Prima della messa, in una chiesa di Vienna
Lasciata la comunità italiana per ragioni logistiche (distanza dalla nuova casa) e falliti i tentativi d'inserimento nelle comunità locali, ho trovato "rifugio" in quella tedesca, nonostante le mie capacità linguistiche siano notevolmente peggiorate. Il coro ecumenico tedesco ha temporaneamente abbandonato il repertorio luterano ed anglicano per affrontare la popolare Deutsche Messe di Schubert per la celebrazione della SS. Trinità nella chiesa cattolica. Melodie a me familiari perché a Vienna ogni domenica questa messa veniva alternata con quella composta da Michael Haydn. La maggior parte dei coristi, però, è di confessione luterana e non aveva mai udito questa messa, dalle melodie popolareggianti ed i testi (in tedesco) tipicamente… austriaci. Hanno storto un po’ il naso. A quanto pare pure il parroco, in genere aperto ad ogni novità, ha mostrato una certa diffidenza iniziale, essendosi formato nella zona di Colonia, ove queste melodie non sono mai arrivate. Alla fine ha celebrato un sacerdote anziano, che ricorda un po’ Joseph Ratzinger, il papa emerito Benedetto XVI, il quale ha sembrato apprezzare la messa schubertiana. Da poco sono stati cambiati i libretti dei canti (Gotteslob). La versione precedente, comune a tutte le chiese cattoliche di lingua tedesca, riportava in coda il repertorio di Vienna, compresa questa messa. La versione attuale, invece, ha preferito rimuovere quel “vecchiume” per lasciar posto al repertorio regionale di Colonia. Ciononostante il Gloria (Ehre sei Gott in der Höhe) ed il Sanctus (Heilig) di quella messa sono rimasti. Quando accade di cantare (o suonare) uno dei due mi viene spontaneo un sorriso, ripensando ai pasticci combinati alle prime messe a Vienna, quando trovavo organi scomodi, cantorie buie, sagrestani saccenti ed una liturgia che non conoscevo. In questo caso ho accompagnato il coro all'organo e me la sono goduta nota per nota.
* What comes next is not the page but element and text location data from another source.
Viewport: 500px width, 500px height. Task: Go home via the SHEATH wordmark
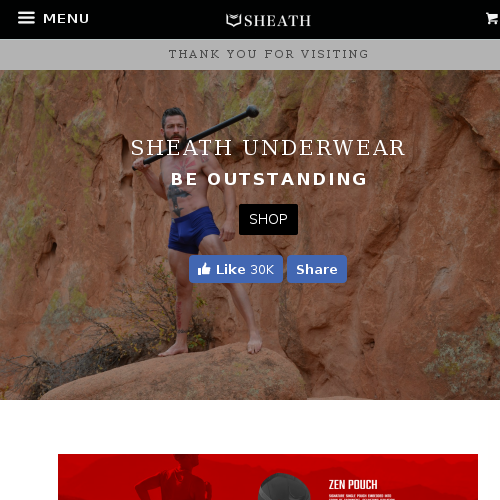(277, 21)
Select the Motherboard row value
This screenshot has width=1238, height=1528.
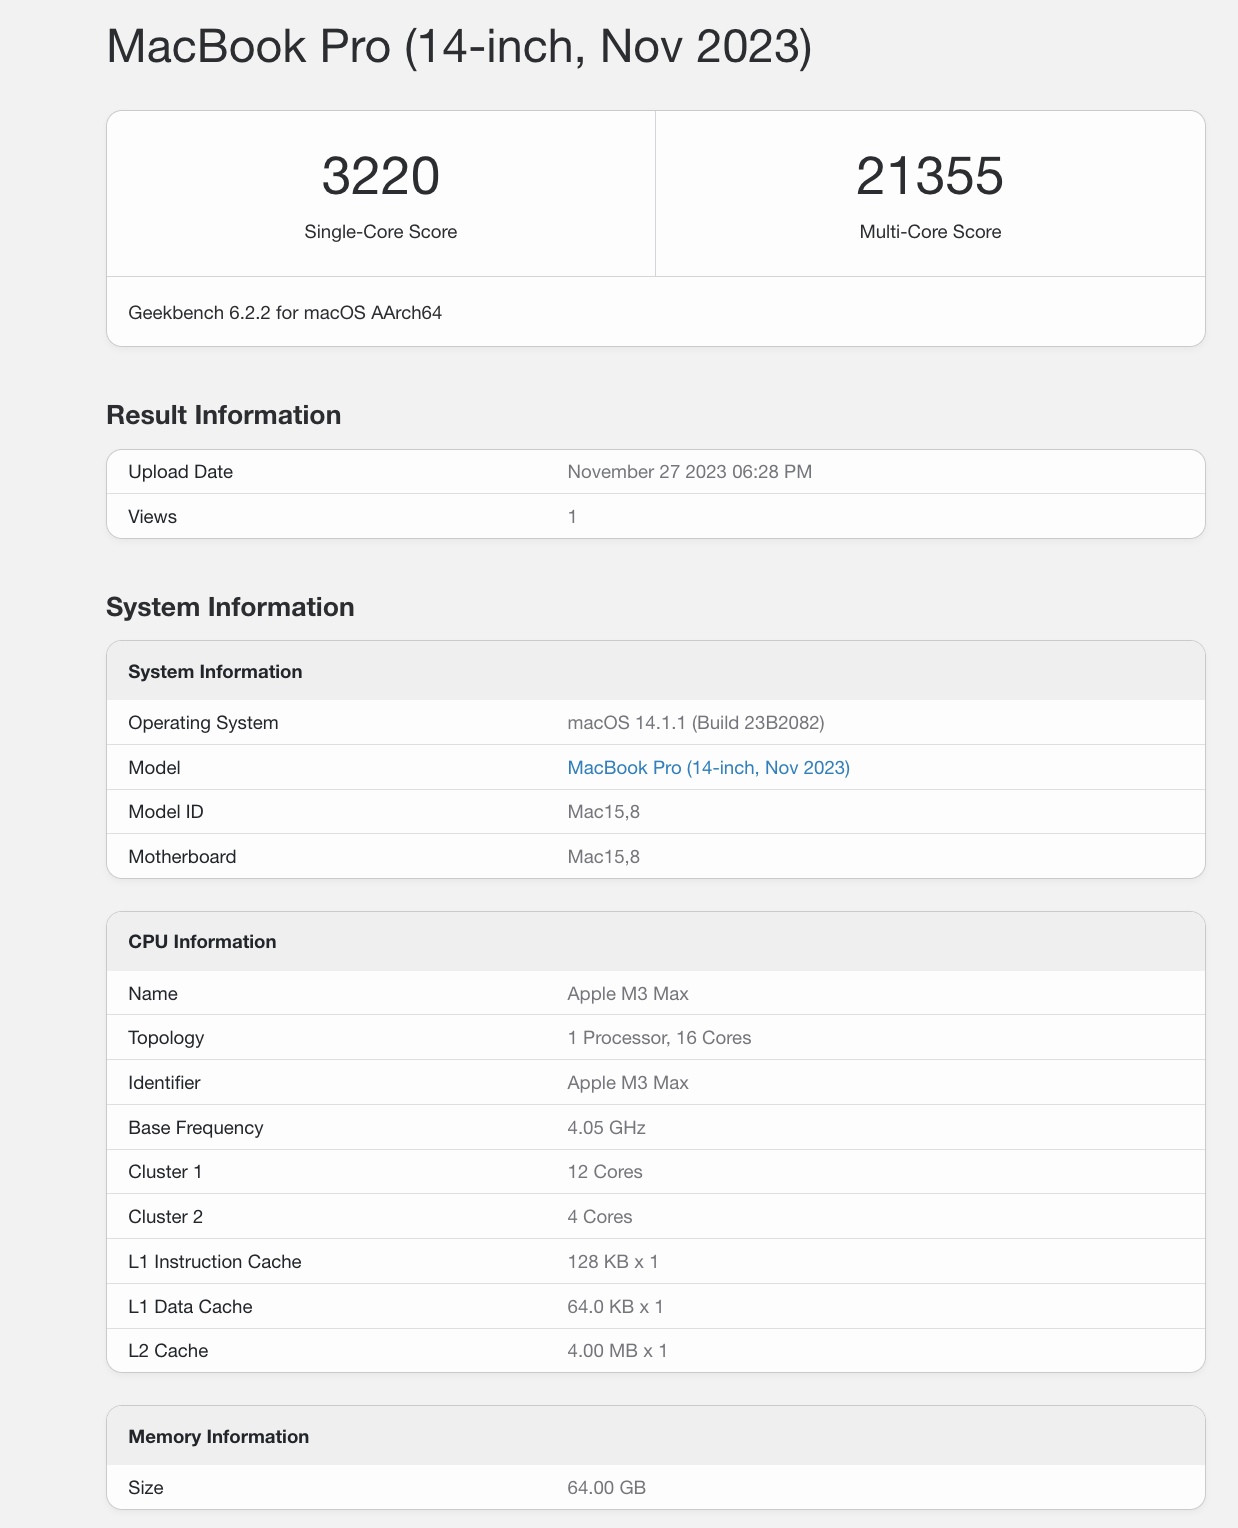pos(605,856)
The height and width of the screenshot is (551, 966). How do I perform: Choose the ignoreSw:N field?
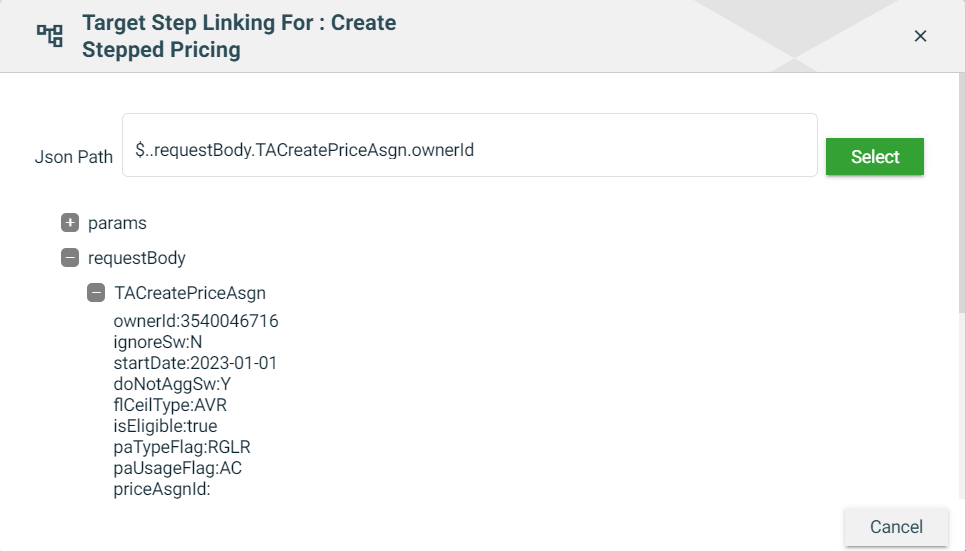pyautogui.click(x=158, y=342)
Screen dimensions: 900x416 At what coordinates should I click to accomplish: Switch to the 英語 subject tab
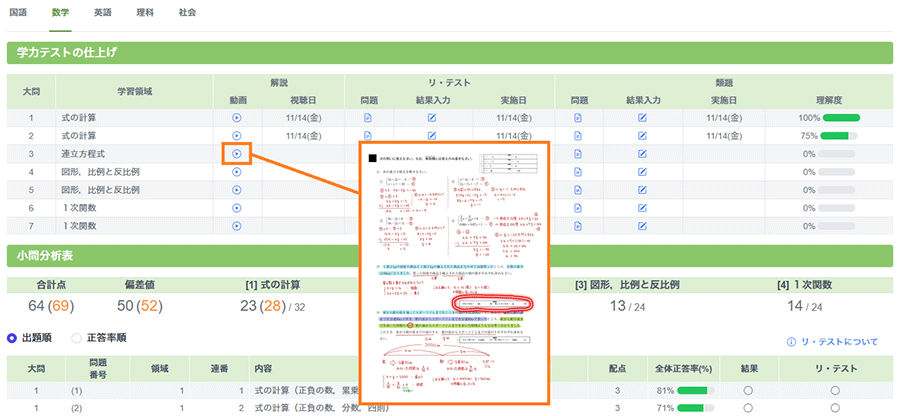103,13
Non so se avrò mai la possibilità di tornare a vivere a Vienna. In realtà ho raggiunto una sorta di equilibrio anche a Bxl e potrei rimanerci per sempre, se solo ne avessi l'opportunità. In ogni caso è bello poter rivivere un periodo importante della mia vita, in cui la curiosità per il cambiamento e la facilità con cui ogni passo poteva essere affrontato grazie all'organizzazione generale hanno permesso al tempo di fluire come in un sogno, lasciando solo i ricordi positivi.